— start The records —

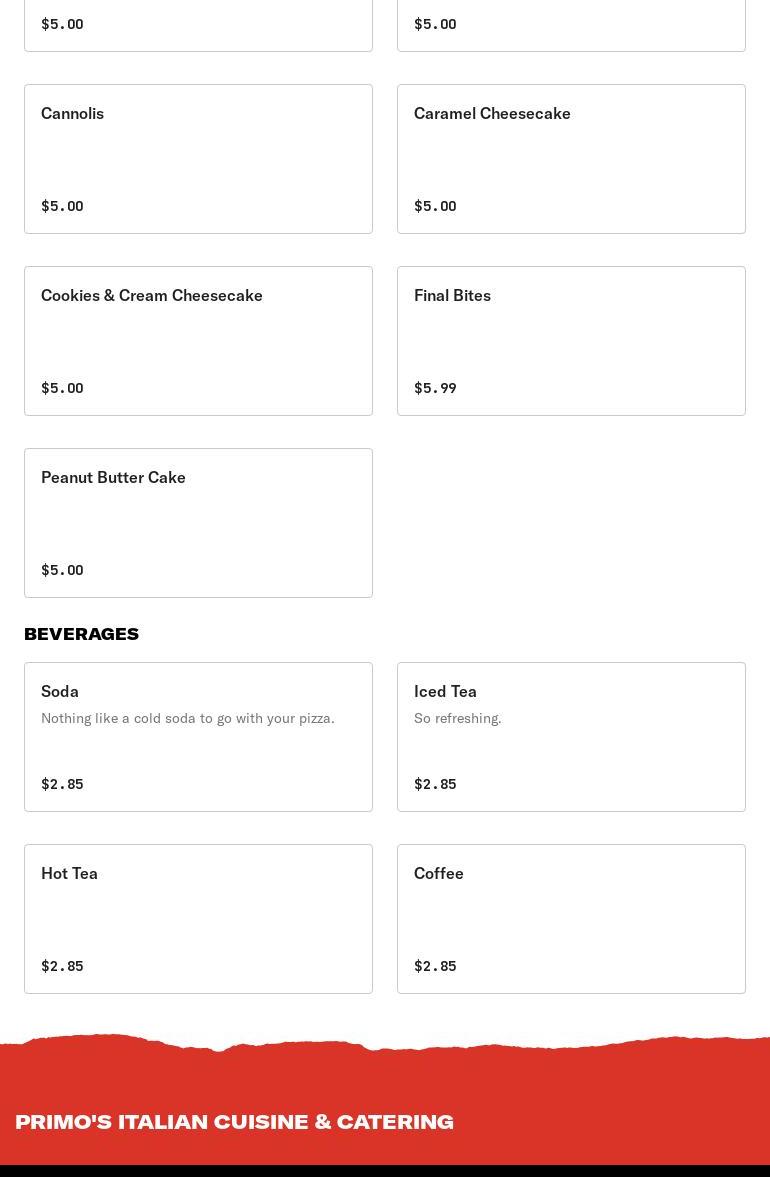Click the Soda description text

coord(188,718)
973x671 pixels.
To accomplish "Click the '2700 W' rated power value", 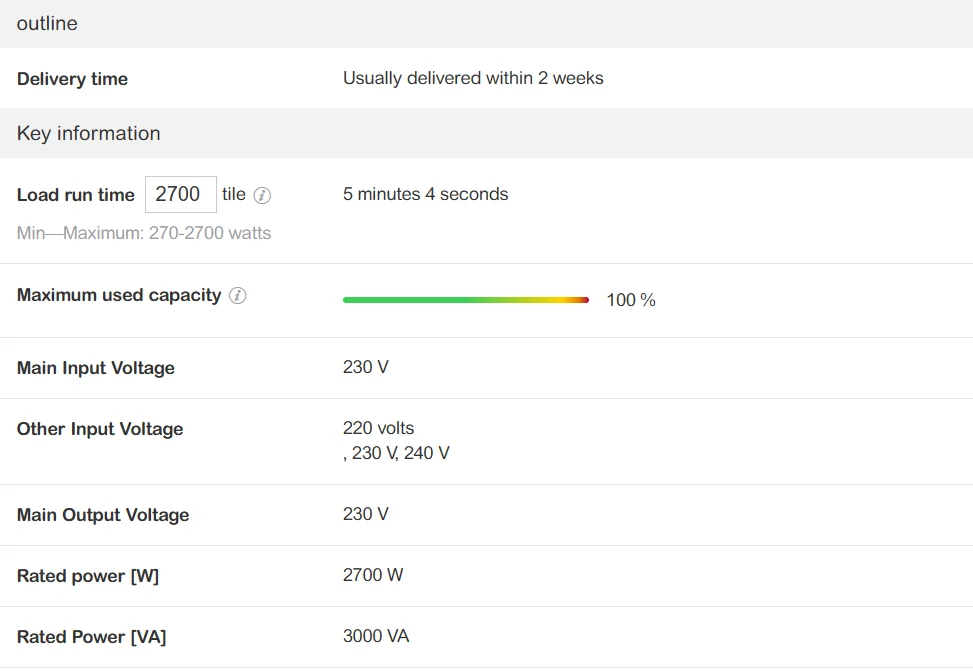I will (x=373, y=575).
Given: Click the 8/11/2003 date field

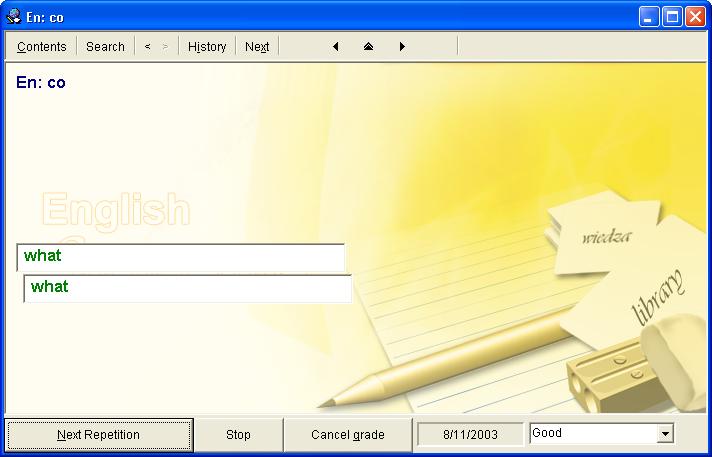Looking at the screenshot, I should click(470, 435).
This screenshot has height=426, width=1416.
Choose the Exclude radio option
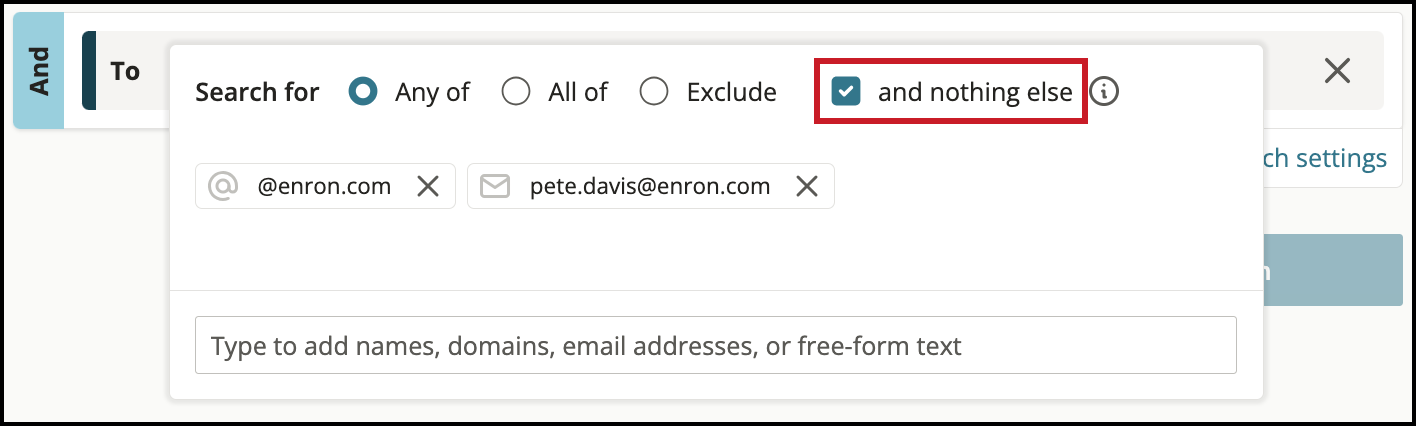[x=654, y=92]
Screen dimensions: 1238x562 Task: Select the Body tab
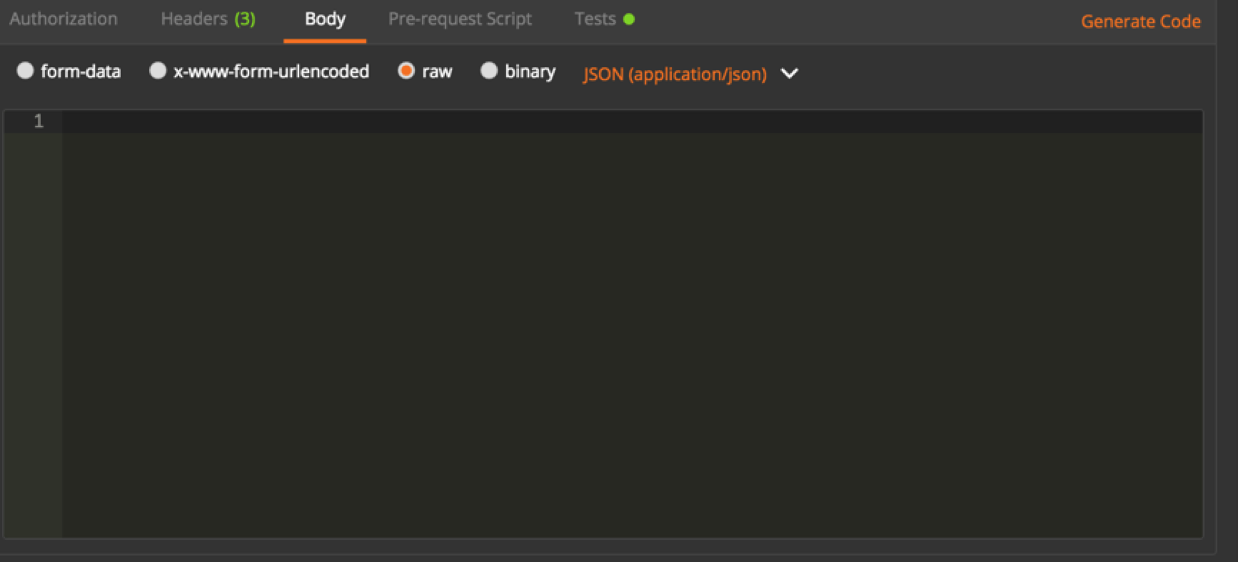[325, 19]
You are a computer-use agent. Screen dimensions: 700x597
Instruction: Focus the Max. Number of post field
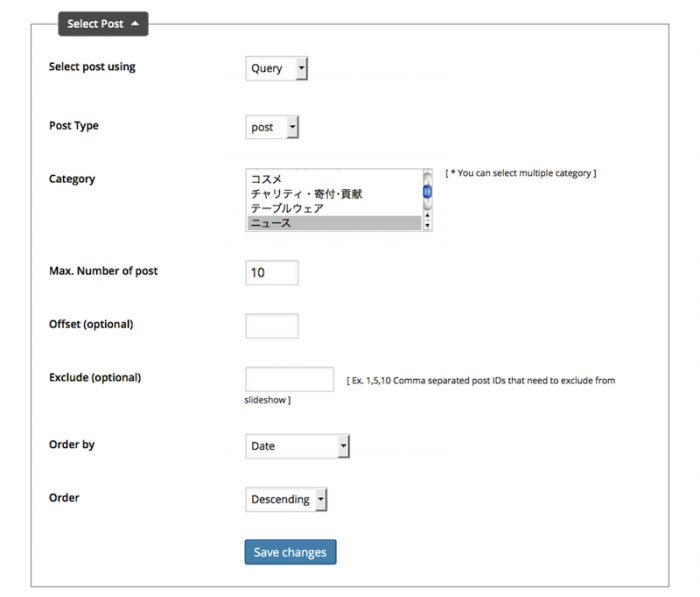click(272, 272)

— end The records —

» **Work instructions**:
Update the data starting at the line that contains "Screen dimensions: 1238x562" and ending at the end of the data, changing "Body" to "Settings" and keeping everything else the same. Leave the pictures out of your answer.

» **Solved problem**:
Screen dimensions: 1238x562 Task: Select the Settings tab
[325, 19]
You are a computer-use agent. Screen dimensions: 700x597
Instruction: Focus the Max. Number of post field
click(272, 272)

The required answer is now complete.